RESERVATION OF TITLE: Because of the large number of individual part numbers and references and the unique applications of individual automotive parts and supplies, it is recognised by The Buyer that it is outside the bounds or normal possibility for any parts or supplies of the same part number or reference on The Buyer's premises not to relate to parts and supplies of the same part number or reference supplied by The Company. Notwithstanding delivery and passing of the risk, legal and beneficial ownership shall remain in The Company until full payment for the goods has been made. Until ownership passes The Buyer shall hold goods as Bailee for The Company and must keep the goods free from any charge, lien, or other encumbrances. The Buyer shall have possession of the goods but shall at all times remain accountable to The Company on a fiduciary basis in respect of the goods or the proceeds of sales of the goods until payment has been made in full to The Company. The Company and its associated companies shall be entitled to repossess all goods not paid for, if any sum due in respect if goods remains unpaid by the due date.
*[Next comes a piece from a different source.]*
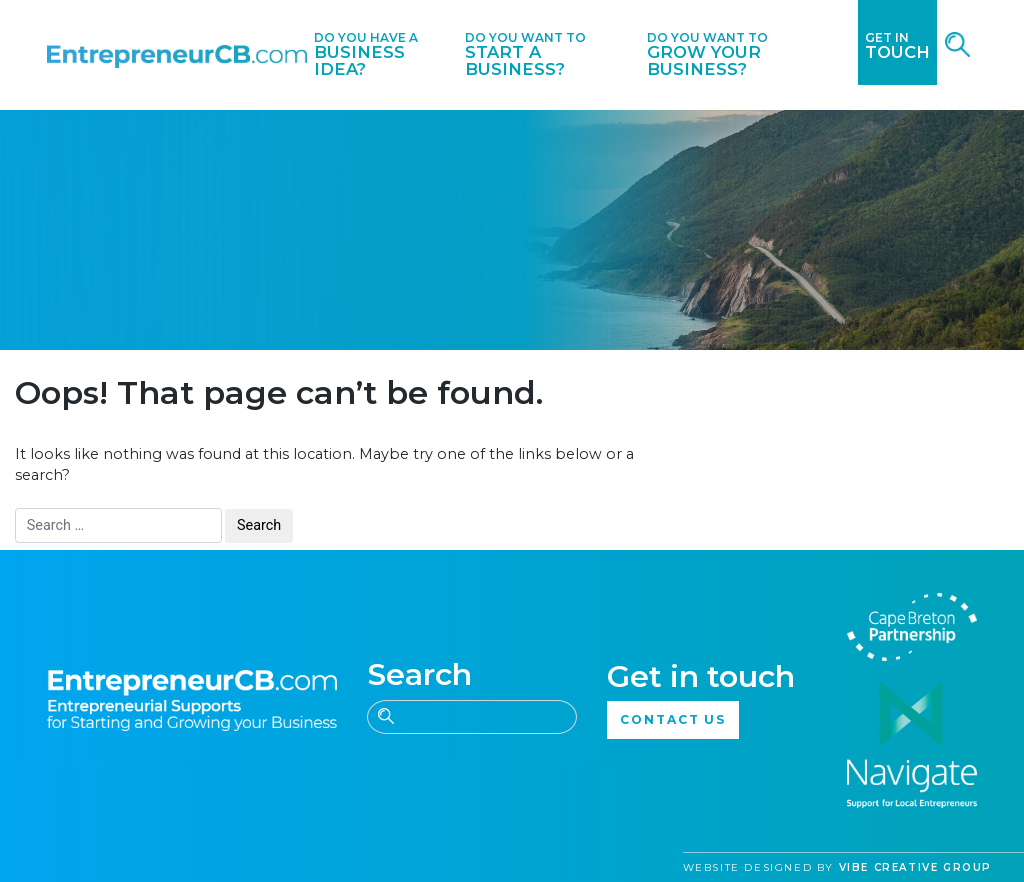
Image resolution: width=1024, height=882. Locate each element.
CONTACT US (673, 719)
The Company and its associated companies may enter upon the premises of The Buyer to repossess such goods.
PRICES: Prices shall be as ruled at the date of despatch. Prices may increase by The Company to the extent necessary to enable The Company to over increases in cost incurred by the Company prior to the date of despatch.
QUOTATIONS: Quotations do not constitute an offer and shall not bind The Company until and order has been placed and accepted.
STATUATORY RIGHTS: All orders whether oral or written are subject to these terms but nothing in these terms shall be deemed to affect the statutory rights of The Buyer. BUYER'S TERMS: The Company does not recognise any terms and conditions of contract supplied by The Buyer unless any such terms and conditions are specifically acknowledged and agreed in writing by a Principle, Partner, or Director of the Company execution of compliance with, or implementation of orders foes not imply acceptance of The Buyer's terms and conditions.
UNFAIR CONTRACT TERMS: The Company has drawn these Terms of Business in the light of the Unfair Contract Terms Act 1977 and considers them to be fair and reasonable and its prices are based on contracts made on these conditions. If the Purchaser considers these terms to be unreasonable he must inform The Company in writing before the contract is made, otherwise he will deemed to have accepted that The Company's terms are fair reasonable.